Table selectors and SELECTOR types
  
  Table selectors allow performing partial spec runs. This can be useful during
  spec development. All options are applied in sequence to the execution plan.
  --skip-all, --force-all, --only, and --force-only options can be specified as
  a first table selector only. --only, --force-only, --skip, --enable, --force,
  and --force-with-downstream options accept a SELECTOR, which can be one of:
    * unprocessed table name, as it was defined in the spec,
      e.g. --skip spec:marketing_analytics,
    * processed table name after all preprocessors have been applied,
      e.g. --skip db:development.john_marketing_analytics,
    * table tag, e.g. --enable tag:marketing.
  Table names can be filtered using three matchers:
    * literal table name, e.g. --skip spec:marketing_analytics,
    * table name pattern - an asterisk can be used as a wildcard at the
      beginning or at the end of each table name segment,
      e.g. --force spec:prod_*.marketing_*,
    * table name regex - regex has to be surrounded with /,
      e.g. --force spec:/^marketing.*/,
  Please refer to the User Manual for further reference.
  
  Example:
    napkin run --only tag:marketing --enable spec:sales_totals --skip spec:marketing_mailing_*

CLI UI

  • -p, --show-progress – will enable terminal UI that will display spec execution progress.

Napkin CLI UI

Dry runs

  • -r, --dry-run – will perform a dry run of the Spec. Napkin will always print Spec execution plan prior to executing queries, so this can be used to verify if partial run options have been applied correctly:

shell

napkin run --dry-run --force-only "spec:artist*" --skip "spec:*hashes*"
[2022-01-13 10:30:00][Info] Determining tables for update...
[2022-01-13 10:30:00][Info] Forced tables: none
[2022-01-13 10:30:00][Info] Skipped tables:
- artists_hashes -> development.unknown_artists_hashes
- day_totals -> development.unknown_day_totals
- day_totals_2 -> development.unknown_day_totals_2
- first_run_at -> development.unknown_first_run_at
- long_to_wide -> development.unknown_long_to_wide
- popular_tracks_for_pink_floyd -> development.unknown_popular_tracks_for_pink_floyd
- random -> development.unknown_random
- total_sales_by_year -> development.unknown_total_sales_by_year
- update_daily -> development.unknown_update_daily
- update_on_upstream -> development.unknown_update_on_upstream

[2022-01-13 10:30:00][Info] Unmanaged tables that will be used as an input in this run:
- chinook.Album
- chinook.Artist
- chinook.Track

[2022-01-13 10:30:00][Info] Managed tables that will be used as an input in this run, but will not be updated: none
[2022-01-13 10:30:00][Info] Managed tables that will be updated in this run:
- artist_album_count -> development.unknown_artist_album_count
- artist_album_count_via_mustache -> development.unknown_artist_album_count_via_mustache
- artist_album_count_via_mustache_2 -> development.unknown_artist_album_count_via_mustache_2
- artist_track_count -> development.unknown_artist_track_count
- artist_track_count_2 -> development.unknown_artist_track_count_2
- artist_track_count_view -> development.unknown_artist_track_count_view

[2022-01-13 10:30:00][Info] Estimated runtime: 35s
[2022-01-13 10:30:00][Warning] Dry run, aborting execution.

Partial spec runs

During Spec development it’s convenient to execute only tables the developer is working on. This allows for shorter feedback loop and can reduce costs as well. Napkin provides a number of command-line options that can be used to cherry-pick tables that will be executed during particular run. However, we don’t recommend using them for production runs.

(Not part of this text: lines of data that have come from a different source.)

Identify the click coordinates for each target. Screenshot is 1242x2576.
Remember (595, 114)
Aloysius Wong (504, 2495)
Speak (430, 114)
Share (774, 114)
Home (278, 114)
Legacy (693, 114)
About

All flags mentioned below will amend the execution plan in their order of appearance.

Initial execution plan:

  • --skip-all will disable execution of all tables. Typically, it’d be combined with other options that will enable or force some tables.
  • --force-all will force execution of all tables. This overrides any update strategy that was set in table definitions.
  • --only will disable execution of all tables and enable tables that fulfill the selector. This brings back any update strategy that was set in table definitions. Synonym of --skip-all --enable SELECTOR.
  • --force-only will disable execution of all tables and force tables that fulfill the selector. This overrides any update strategy that was set in table definitions. Synonym of --skip-all --force SELECTOR.

Updating execution plan:

  • --force will force tables that fulfill the selector. This overrides any update strategy that was set in table definitions.
  • --force-with-downstream and --force-with-upstream will force tables that fulfill the selector as well as all tables depend on them on either direction. This overrides any update strategy that was set in table definitions.
  • --enable will void any changes to execution plan that were introduced with previous option for tables that fulfill the selector and will bring back any update strategy that was set in table definitions.
  • --skip will disable execution of the tables that fulfill the selector.

Table selectors

--only, --force-only, --force, --force-with-downstream, --enable, and --skip options accept a table selector. Napkin will fail when no tables match a selector, which may indicate user error.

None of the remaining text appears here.